* Start *

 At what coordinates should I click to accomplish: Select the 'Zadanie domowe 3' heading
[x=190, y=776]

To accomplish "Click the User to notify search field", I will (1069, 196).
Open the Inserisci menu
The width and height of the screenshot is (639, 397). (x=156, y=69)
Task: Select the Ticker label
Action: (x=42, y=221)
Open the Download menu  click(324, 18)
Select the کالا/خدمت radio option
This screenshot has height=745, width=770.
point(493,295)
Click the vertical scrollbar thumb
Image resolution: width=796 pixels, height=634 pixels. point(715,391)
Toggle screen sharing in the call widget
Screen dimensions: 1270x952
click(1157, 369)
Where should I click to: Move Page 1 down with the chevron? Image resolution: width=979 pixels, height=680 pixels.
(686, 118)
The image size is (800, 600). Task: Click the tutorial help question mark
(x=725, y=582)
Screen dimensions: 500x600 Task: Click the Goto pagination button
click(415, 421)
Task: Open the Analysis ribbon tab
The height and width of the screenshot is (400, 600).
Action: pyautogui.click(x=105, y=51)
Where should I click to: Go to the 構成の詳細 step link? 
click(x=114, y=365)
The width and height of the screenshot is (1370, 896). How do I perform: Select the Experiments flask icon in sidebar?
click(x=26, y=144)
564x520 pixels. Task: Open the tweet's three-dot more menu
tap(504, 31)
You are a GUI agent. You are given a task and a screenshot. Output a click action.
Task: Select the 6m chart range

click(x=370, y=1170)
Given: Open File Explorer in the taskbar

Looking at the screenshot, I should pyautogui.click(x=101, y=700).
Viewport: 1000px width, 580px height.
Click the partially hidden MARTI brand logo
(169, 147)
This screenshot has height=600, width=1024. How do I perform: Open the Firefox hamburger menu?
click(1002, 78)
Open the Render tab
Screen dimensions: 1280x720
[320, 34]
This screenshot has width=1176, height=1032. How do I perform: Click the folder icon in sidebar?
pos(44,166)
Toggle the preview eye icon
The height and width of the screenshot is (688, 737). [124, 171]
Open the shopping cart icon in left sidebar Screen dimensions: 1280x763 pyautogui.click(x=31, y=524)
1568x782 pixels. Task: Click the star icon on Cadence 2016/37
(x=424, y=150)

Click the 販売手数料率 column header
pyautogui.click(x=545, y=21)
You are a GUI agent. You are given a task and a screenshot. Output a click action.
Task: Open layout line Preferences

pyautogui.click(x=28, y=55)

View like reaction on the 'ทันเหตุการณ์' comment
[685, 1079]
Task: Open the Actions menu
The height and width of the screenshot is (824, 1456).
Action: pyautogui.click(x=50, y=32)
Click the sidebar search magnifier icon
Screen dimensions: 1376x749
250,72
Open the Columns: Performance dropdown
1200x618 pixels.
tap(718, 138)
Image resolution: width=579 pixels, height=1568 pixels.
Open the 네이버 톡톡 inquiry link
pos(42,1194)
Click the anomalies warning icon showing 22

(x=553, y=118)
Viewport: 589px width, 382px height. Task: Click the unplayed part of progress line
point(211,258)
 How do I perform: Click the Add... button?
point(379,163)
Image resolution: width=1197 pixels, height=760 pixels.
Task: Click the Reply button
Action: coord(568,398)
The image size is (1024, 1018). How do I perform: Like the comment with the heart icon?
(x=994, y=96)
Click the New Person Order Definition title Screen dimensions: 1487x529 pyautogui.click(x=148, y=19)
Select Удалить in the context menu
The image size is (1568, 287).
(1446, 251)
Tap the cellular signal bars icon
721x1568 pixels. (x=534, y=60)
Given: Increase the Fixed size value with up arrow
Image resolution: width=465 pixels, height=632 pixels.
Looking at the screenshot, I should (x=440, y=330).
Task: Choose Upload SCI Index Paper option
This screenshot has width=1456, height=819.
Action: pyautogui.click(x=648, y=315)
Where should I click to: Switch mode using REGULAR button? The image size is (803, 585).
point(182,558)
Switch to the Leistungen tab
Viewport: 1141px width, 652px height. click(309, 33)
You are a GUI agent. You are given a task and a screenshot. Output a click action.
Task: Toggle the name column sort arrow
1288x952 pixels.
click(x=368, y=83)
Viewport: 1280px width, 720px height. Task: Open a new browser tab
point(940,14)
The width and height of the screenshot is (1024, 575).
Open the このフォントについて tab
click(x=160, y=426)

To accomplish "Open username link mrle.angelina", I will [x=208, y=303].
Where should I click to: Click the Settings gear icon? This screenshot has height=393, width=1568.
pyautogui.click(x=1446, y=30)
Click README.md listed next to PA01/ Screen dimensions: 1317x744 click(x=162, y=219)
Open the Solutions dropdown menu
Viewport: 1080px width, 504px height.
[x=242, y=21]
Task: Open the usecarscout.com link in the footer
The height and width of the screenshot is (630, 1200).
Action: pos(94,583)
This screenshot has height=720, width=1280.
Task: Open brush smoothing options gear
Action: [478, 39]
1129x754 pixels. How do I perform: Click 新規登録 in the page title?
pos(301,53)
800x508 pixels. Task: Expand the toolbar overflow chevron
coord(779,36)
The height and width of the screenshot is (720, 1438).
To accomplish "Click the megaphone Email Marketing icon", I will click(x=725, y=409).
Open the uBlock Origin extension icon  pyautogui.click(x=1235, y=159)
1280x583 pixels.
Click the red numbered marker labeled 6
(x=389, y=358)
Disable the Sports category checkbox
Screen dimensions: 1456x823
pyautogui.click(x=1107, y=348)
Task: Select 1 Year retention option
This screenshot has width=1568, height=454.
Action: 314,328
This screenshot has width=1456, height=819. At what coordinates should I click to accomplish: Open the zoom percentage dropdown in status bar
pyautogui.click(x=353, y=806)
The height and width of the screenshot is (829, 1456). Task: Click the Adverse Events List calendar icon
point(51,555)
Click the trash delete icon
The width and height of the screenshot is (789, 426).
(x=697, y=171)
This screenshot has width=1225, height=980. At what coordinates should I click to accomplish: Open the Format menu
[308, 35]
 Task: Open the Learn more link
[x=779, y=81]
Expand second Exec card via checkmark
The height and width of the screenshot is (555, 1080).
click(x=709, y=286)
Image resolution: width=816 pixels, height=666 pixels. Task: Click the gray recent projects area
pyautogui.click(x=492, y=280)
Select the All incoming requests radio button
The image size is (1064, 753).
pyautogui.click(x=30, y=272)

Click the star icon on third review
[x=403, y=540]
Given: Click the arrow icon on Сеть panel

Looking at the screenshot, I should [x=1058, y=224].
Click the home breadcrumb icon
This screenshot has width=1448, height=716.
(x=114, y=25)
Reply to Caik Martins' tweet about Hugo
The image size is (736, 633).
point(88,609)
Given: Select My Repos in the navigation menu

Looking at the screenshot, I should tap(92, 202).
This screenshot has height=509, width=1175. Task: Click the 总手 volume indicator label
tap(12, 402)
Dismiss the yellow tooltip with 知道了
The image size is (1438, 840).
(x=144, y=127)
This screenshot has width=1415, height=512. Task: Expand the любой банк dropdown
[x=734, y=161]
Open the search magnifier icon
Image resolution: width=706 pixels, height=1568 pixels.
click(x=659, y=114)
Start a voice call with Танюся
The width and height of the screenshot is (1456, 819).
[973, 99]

* End *

• **STATED GOAL**
Rewrite all of the records above, changing every "How do I perform" to "How can I do" and keeping everything else the same.

• **FINAL RESULT**
 At what coordinates should I click to accomplish: Select the 'Zadanie domowe 3' heading
[x=190, y=776]

To accomplish "Click the User to notify search field", I will (1069, 196).
Open the Inserisci menu
The width and height of the screenshot is (639, 397). (x=156, y=69)
Task: Select the Ticker label
Action: (x=42, y=221)
Open the Download menu  click(324, 18)
Select the کالا/خدمت radio option
This screenshot has height=745, width=770.
point(493,295)
Click the vertical scrollbar thumb
Image resolution: width=796 pixels, height=634 pixels. point(715,391)
Toggle screen sharing in the call widget
Screen dimensions: 1270x952
click(1157, 369)
Where should I click to: Move Page 1 down with the chevron? Image resolution: width=979 pixels, height=680 pixels.
(686, 118)
The image size is (800, 600). Task: Click the tutorial help question mark
(x=725, y=582)
Screen dimensions: 500x600 Task: Click the Goto pagination button
click(415, 421)
Task: Open the Analysis ribbon tab
The height and width of the screenshot is (400, 600).
Action: pyautogui.click(x=105, y=51)
Where should I click to: Go to the 構成の詳細 step link? 
click(x=114, y=365)
The width and height of the screenshot is (1370, 896). How can I do: Select the Experiments flask icon in sidebar?
click(x=26, y=144)
564x520 pixels. Task: Open the tweet's three-dot more menu
tap(504, 31)
You are a GUI agent. You are given a task and a screenshot. Output a click action.
Task: Select the 6m chart range

click(x=370, y=1170)
Given: Open File Explorer in the taskbar

Looking at the screenshot, I should pyautogui.click(x=101, y=700).
Viewport: 1000px width, 580px height.
Click the partially hidden MARTI brand logo
(169, 147)
This screenshot has height=600, width=1024. How can I do: Open the Firefox hamburger menu?
click(1002, 78)
Open the Render tab
Screen dimensions: 1280x720
[320, 34]
This screenshot has width=1176, height=1032. How can I do: Click the folder icon in sidebar?
pos(44,166)
Toggle the preview eye icon
The height and width of the screenshot is (688, 737). [124, 171]
Open the shopping cart icon in left sidebar Screen dimensions: 1280x763 pyautogui.click(x=31, y=524)
1568x782 pixels. Task: Click the star icon on Cadence 2016/37
(x=424, y=150)

Click the 販売手数料率 column header
pyautogui.click(x=545, y=21)
You are a GUI agent. You are given a task and a screenshot. Output a click action.
Task: Open layout line Preferences

pyautogui.click(x=28, y=55)

View like reaction on the 'ทันเหตุการณ์' comment
[685, 1079]
Task: Open the Actions menu
The height and width of the screenshot is (824, 1456).
Action: pyautogui.click(x=50, y=32)
Click the sidebar search magnifier icon
Screen dimensions: 1376x749
250,72
Open the Columns: Performance dropdown
1200x618 pixels.
tap(718, 138)
Image resolution: width=579 pixels, height=1568 pixels.
Open the 네이버 톡톡 inquiry link
pos(42,1194)
Click the anomalies warning icon showing 22

(x=553, y=118)
Viewport: 589px width, 382px height. Task: Click the unplayed part of progress line
point(211,258)
 How can I do: Click the Add... button?
point(379,163)
Image resolution: width=1197 pixels, height=760 pixels.
Task: Click the Reply button
Action: coord(568,398)
The image size is (1024, 1018). How can I do: Like the comment with the heart icon?
(x=994, y=96)
Click the New Person Order Definition title Screen dimensions: 1487x529 pyautogui.click(x=148, y=19)
Select Удалить in the context menu
The image size is (1568, 287).
(1446, 251)
Tap the cellular signal bars icon
721x1568 pixels. (x=534, y=60)
Given: Increase the Fixed size value with up arrow
Image resolution: width=465 pixels, height=632 pixels.
Looking at the screenshot, I should (x=440, y=330).
Task: Choose Upload SCI Index Paper option
This screenshot has width=1456, height=819.
Action: pyautogui.click(x=648, y=315)
Where should I click to: Switch mode using REGULAR button? The image size is (803, 585).
point(182,558)
Switch to the Leistungen tab
Viewport: 1141px width, 652px height. click(309, 33)
You are a GUI agent. You are given a task and a screenshot. Output a click action.
Task: Toggle the name column sort arrow
1288x952 pixels.
click(x=368, y=83)
Viewport: 1280px width, 720px height. Task: Open a new browser tab
point(940,14)
The width and height of the screenshot is (1024, 575).
Open the このフォントについて tab
click(x=160, y=426)

To accomplish "Open username link mrle.angelina", I will [x=208, y=303].
Where should I click to: Click the Settings gear icon? This screenshot has height=393, width=1568.
pyautogui.click(x=1446, y=30)
Click README.md listed next to PA01/ Screen dimensions: 1317x744 click(x=162, y=219)
Open the Solutions dropdown menu
Viewport: 1080px width, 504px height.
[x=242, y=21]
Task: Open the usecarscout.com link in the footer
The height and width of the screenshot is (630, 1200).
Action: pos(94,583)
This screenshot has height=720, width=1280.
Task: Open brush smoothing options gear
Action: [478, 39]
1129x754 pixels. How can I do: Click 新規登録 in the page title?
pos(301,53)
800x508 pixels. Task: Expand the toolbar overflow chevron
coord(779,36)
The height and width of the screenshot is (720, 1438).
To accomplish "Click the megaphone Email Marketing icon", I will click(x=725, y=409).
Open the uBlock Origin extension icon  pyautogui.click(x=1235, y=159)
1280x583 pixels.
Click the red numbered marker labeled 6
(x=389, y=358)
Disable the Sports category checkbox
Screen dimensions: 1456x823
pyautogui.click(x=1107, y=348)
Task: Select 1 Year retention option
This screenshot has width=1568, height=454.
Action: 314,328
This screenshot has width=1456, height=819. At what coordinates should I click to accomplish: Open the zoom percentage dropdown in status bar
pyautogui.click(x=353, y=806)
The height and width of the screenshot is (829, 1456). Task: Click the Adverse Events List calendar icon
point(51,555)
Click the trash delete icon
The width and height of the screenshot is (789, 426).
(x=697, y=171)
This screenshot has width=1225, height=980. At what coordinates should I click to accomplish: Open the Format menu
[308, 35]
 Task: Open the Learn more link
[x=779, y=81]
Expand second Exec card via checkmark
The height and width of the screenshot is (555, 1080).
click(x=709, y=286)
Image resolution: width=816 pixels, height=666 pixels. Task: Click the gray recent projects area
pyautogui.click(x=492, y=280)
Select the All incoming requests radio button
The image size is (1064, 753).
pyautogui.click(x=30, y=272)

Click the star icon on third review
[x=403, y=540]
Given: Click the arrow icon on Сеть panel

Looking at the screenshot, I should [x=1058, y=224].
Click the home breadcrumb icon
This screenshot has width=1448, height=716.
(x=114, y=25)
Reply to Caik Martins' tweet about Hugo
The image size is (736, 633).
point(88,609)
Given: Select My Repos in the navigation menu

Looking at the screenshot, I should tap(92, 202).
This screenshot has height=509, width=1175. Task: Click the 总手 volume indicator label
tap(12, 402)
Dismiss the yellow tooltip with 知道了
The image size is (1438, 840).
(x=144, y=127)
This screenshot has width=1415, height=512. Task: Expand the любой банк dropdown
[x=734, y=161]
Open the search magnifier icon
Image resolution: width=706 pixels, height=1568 pixels.
click(x=659, y=114)
Start a voice call with Танюся
The width and height of the screenshot is (1456, 819).
[973, 99]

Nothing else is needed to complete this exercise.